Sonntagsarabesken #142

Könnte ich Dich lieben? Ohne Dich zu begehren? Wie wäre das möglich? Wäre es überhaupt möglich? Die Stunde ist vorbei, die Minute, in der Du an meiner Seele vorbeigestreift bist, flüchtig und schön, unfaßbar und doch zugleich so greifbar wie nie zuvor und nie danach. Du bist wie ein im Licht verrinnender Schatten, eine Mischung aus Heute und Gestern, eine Göttin zwischen Einst und Jetzt. Unsere Bewegungen, so oft vereint. Ich bin aus Deiner Vergangenheit in meine Zukunft gefallen, oder umgekehrt, Du kanntest mich, in all meinen Details, und wußtest um meine Schwächen, meine unbekehrbare Seite, meine irregeleiteten Sehnsüchte Bescheid. Mit dem wissenden Lächeln einer Sibylle hast Du mich zur Seite geschoben, sanft aber bestimmt. Und jetzt? Geliebt und geträumt und ersehnt; ich habe das Paradies geahnt, den Duft der Ewigkeit gerochen, die Silhouette der Seligkeit gesehen. Deine Milde war Grausamkeit. Deine Geduld nichts anderes als berechnendes Vorausschauen. Zu den traurigen Klängen eines Kaffeehausklaviers hast Du mir das Herz gebrochen; im flackernden Schein schneeumflockter Straßenbeleuchtung hast Du mich in Verzweiflung gestürzt; und an Tagen allzu frühen Tauwetters habe ich Dich gehaßt. Bis die Befreiung und das Erstaunen kamen: Warum nicht früher? Warum konntest Du mir nicht schon früher einfach gleichgültig sein? Oder: Warum bist Du es aber trotz allem nach wie vor nicht? Darin liegt die Ironie der ganzen Geschichte. Darin, und in der Tatsache, daß ich jetzt, Jahre später, die Sonne in einer fremden Stadt genieße, den Herzschlag dieser Stadt spüre, ihren Asphalt unter meinen müden Füßen, ihren Kaffee wie schwarzes Blut in meinen Adern, ihre Launen in meinen Eingeweiden, und wieder an Dich denken muß, obwohl dieses Kapitel doch längst abgeschlossen ist.

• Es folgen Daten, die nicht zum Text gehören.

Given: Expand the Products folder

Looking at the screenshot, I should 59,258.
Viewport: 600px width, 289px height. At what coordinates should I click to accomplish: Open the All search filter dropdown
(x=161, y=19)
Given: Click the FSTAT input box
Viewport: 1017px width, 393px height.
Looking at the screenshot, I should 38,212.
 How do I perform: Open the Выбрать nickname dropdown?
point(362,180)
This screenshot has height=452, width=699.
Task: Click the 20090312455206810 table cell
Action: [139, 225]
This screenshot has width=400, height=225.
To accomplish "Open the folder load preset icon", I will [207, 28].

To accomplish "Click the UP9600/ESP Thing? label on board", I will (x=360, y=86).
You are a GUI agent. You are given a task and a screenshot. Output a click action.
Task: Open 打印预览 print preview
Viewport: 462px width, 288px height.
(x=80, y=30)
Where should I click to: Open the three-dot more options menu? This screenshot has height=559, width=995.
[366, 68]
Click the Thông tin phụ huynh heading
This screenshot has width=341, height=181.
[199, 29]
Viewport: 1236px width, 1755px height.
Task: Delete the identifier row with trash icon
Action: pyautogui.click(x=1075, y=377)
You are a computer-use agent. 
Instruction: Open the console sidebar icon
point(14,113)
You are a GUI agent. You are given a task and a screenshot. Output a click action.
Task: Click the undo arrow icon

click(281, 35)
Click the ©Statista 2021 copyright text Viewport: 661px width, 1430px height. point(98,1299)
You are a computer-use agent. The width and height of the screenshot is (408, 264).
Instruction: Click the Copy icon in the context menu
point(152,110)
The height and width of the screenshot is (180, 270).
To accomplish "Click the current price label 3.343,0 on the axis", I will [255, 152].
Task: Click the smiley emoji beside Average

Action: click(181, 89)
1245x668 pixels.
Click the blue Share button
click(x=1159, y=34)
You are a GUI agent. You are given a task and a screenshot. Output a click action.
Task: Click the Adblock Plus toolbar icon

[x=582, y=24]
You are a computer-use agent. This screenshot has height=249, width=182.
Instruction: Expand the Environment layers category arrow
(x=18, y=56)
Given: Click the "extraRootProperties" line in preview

Doch andererseits bleibt die Erinnerung wach, nagt sich einen Weg durch das Fühlen, bis sie schließlich durch das Fühlen und Begreifen an die Oberfläche stößt. Es sind Melodien und Gerüche, Stimmungen und Gefühle, die lange Zeit durch ein unbewußtes Zusammenspiel Geist und Körper geformt haben; so wie die zerplatzten Orangen im Rinnstein kehren sie zurück, Bilder vor dem inneren Auge, und gewinnen dadurch zwar wieder an Frische, nicht jedoch an Leben. Daran kann nicht einmal die Aura der wundersamen Stadt etwas ändern. Denn tot sind sie. Und werden es immer sein.